The COMOESTAS project included in-patient and out-patient treatment programs, both of which proved equally effective in a previous sub-analysis (31), in agreement with other data from the literature (32,33). The center in Italy used in-patient treatment exclusively. Health care system costs in Italy were approximately 2500 Euros per patient per one-week detoxification program. It is estimated that out-patient care is less costly, but it was outside the scope of the present study to compare the cost-effectiveness of in- and out-patient care. In this study we did not compute analytically the costs of withdrawal, because the majority of patients (78%) were treated with the quite inexpensive out-patient protocol and because we wanted to focus attention on the observation that addressing MOH properly is a cost saving process. Since data regarding long-term success of these two methods are similar, an out-patient MOH treatment would be ideal from the financial point of view since in-patient treatment is more expensive. However, there are certainly groups of patients who benefit most from in-patient treatment, particularly those with opioid overuse, complex pain syndromes and/or significant comorbidities.

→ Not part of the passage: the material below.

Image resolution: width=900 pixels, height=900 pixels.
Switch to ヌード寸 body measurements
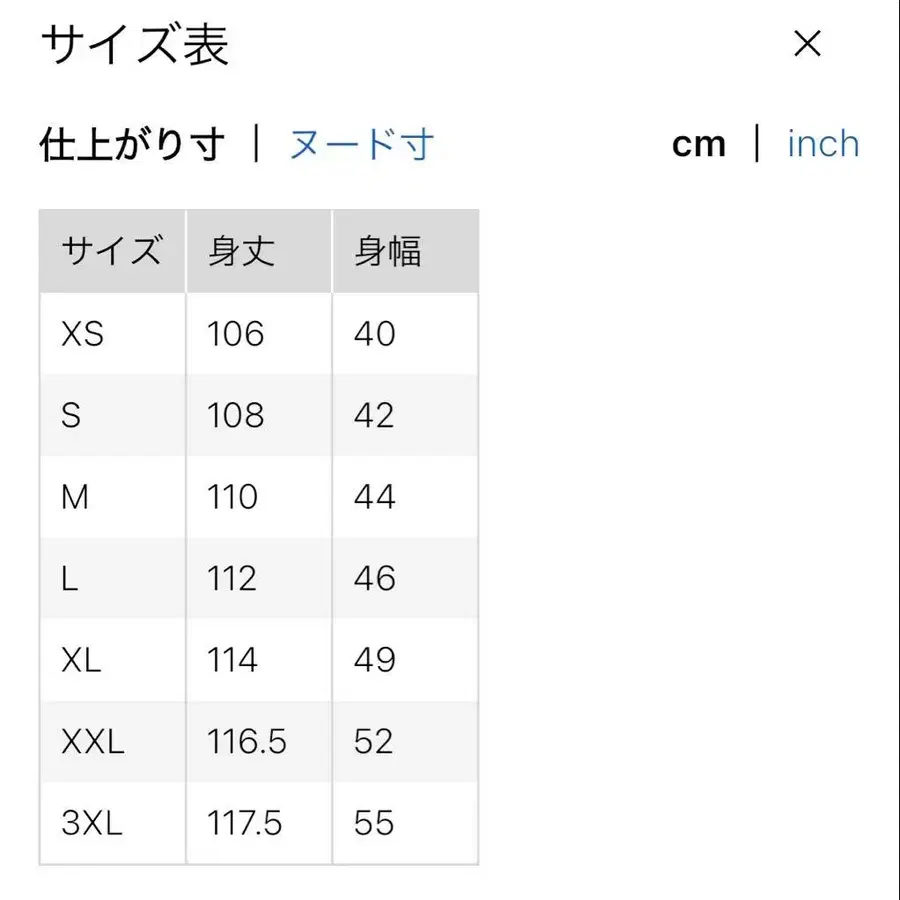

A small number of enrolled patients lacked precise data on number of doses of acute medications per month, both at baseline and at follow-up. In these cases, we assumed the number of doses as one per drug-day. We are aware that this is a very conservative approach, since the daily intake often exceeds more than one tablet a day. On the other hand, these patients were aware of the importance of reducing intake of acute drugs, and we felt that this conservative assumption was adequate for avoiding overestimation.
Results from one center are not necessarily generalizable to the whole population of that country. For this purpose, larger studies are needed. Nonetheless, this study shows the benefits of an evidence-based approach in the treatment of MOH.
Conclusion
Treatment of MOH considerably reduces direct and indirect costs associated with the disorder. These reductions were observed in all six countries studied, despite differences in health care systems. Our results demonstrate the utility of globally adopted treatment protocols implemented in centers that facilitate access to adequate treatment.
With a high worldwide MOH prevalence, both increased awareness and effective treatment of MOH are of immense public health importance and can lead to a significant reduction in economic and personal disease burden.
Clinical implications
Treating patients with MOH using a detoxification strategy markedly reduces direct health care costs, including costs of acute medication, visits to health care professionals, and laboratory investigations. The majority of patients treated for MOH reported reduced work absence rates and higher productivity at work, thereby decreasing indirect costs. With a worldwide MOH prevalence of 0.5 to 7.2%, reduction in economic burden after effective treatment is of immense public health importance.
Footnotes
Declaration of conflicting interests
The authors declared no potential conflicts of interest with respect to the research, authorship, and/or publication of this article.
Funding
The authors disclosed receipt of the following financial support for the research, authorship, and/or publication of this article: This work is supported by the COMOESTAS Project – EC contract number 215366 (COMOESTAS) FP7 – Thematic priority ICT.